▶ _What you should do_
Beginning at the line that contains "How do I perform: Open the" and ending at the last line of the entries, write out each line exactly; include nothing outside that span.

───── Supplied data ─────

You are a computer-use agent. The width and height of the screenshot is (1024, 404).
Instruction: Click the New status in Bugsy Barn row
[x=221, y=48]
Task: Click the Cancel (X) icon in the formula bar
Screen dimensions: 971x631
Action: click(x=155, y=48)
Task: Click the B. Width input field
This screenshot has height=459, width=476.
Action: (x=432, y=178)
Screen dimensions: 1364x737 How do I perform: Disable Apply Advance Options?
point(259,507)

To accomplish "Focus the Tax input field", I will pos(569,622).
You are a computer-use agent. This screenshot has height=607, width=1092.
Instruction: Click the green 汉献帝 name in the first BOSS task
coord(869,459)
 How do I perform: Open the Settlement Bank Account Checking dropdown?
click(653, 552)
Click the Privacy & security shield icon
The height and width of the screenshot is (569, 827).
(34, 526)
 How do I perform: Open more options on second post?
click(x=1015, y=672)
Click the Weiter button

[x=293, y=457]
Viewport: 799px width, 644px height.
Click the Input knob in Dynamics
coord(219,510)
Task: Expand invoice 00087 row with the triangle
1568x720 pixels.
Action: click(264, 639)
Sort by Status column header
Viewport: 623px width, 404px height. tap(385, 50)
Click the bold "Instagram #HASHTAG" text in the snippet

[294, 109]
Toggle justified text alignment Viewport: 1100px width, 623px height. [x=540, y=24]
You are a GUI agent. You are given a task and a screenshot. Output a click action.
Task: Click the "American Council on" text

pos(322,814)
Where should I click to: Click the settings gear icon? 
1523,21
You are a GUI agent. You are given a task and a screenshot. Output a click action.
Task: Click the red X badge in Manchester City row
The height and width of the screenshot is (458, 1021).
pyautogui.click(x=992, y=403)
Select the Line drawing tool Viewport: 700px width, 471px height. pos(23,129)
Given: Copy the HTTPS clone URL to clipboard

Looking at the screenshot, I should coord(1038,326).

─────

▶ _Exercise solution_
 How do I perform: Open the Settlement Bank Account Checking dropdown?
click(653, 552)
Click the Privacy & security shield icon
The height and width of the screenshot is (569, 827).
(34, 526)
 How do I perform: Open more options on second post?
click(x=1015, y=672)
Click the Weiter button

[x=293, y=457]
Viewport: 799px width, 644px height.
Click the Input knob in Dynamics
coord(219,510)
Task: Expand invoice 00087 row with the triangle
1568x720 pixels.
Action: click(264, 639)
Sort by Status column header
Viewport: 623px width, 404px height. tap(385, 50)
Click the bold "Instagram #HASHTAG" text in the snippet

[294, 109]
Toggle justified text alignment Viewport: 1100px width, 623px height. [x=540, y=24]
You are a GUI agent. You are given a task and a screenshot. Output a click action.
Task: Click the "American Council on" text

pos(322,814)
Where should I click to: Click the settings gear icon? 
1523,21
You are a GUI agent. You are given a task and a screenshot. Output a click action.
Task: Click the red X badge in Manchester City row
The height and width of the screenshot is (458, 1021).
pyautogui.click(x=992, y=403)
Select the Line drawing tool Viewport: 700px width, 471px height. pos(23,129)
Given: Copy the HTTPS clone URL to clipboard

Looking at the screenshot, I should coord(1038,326).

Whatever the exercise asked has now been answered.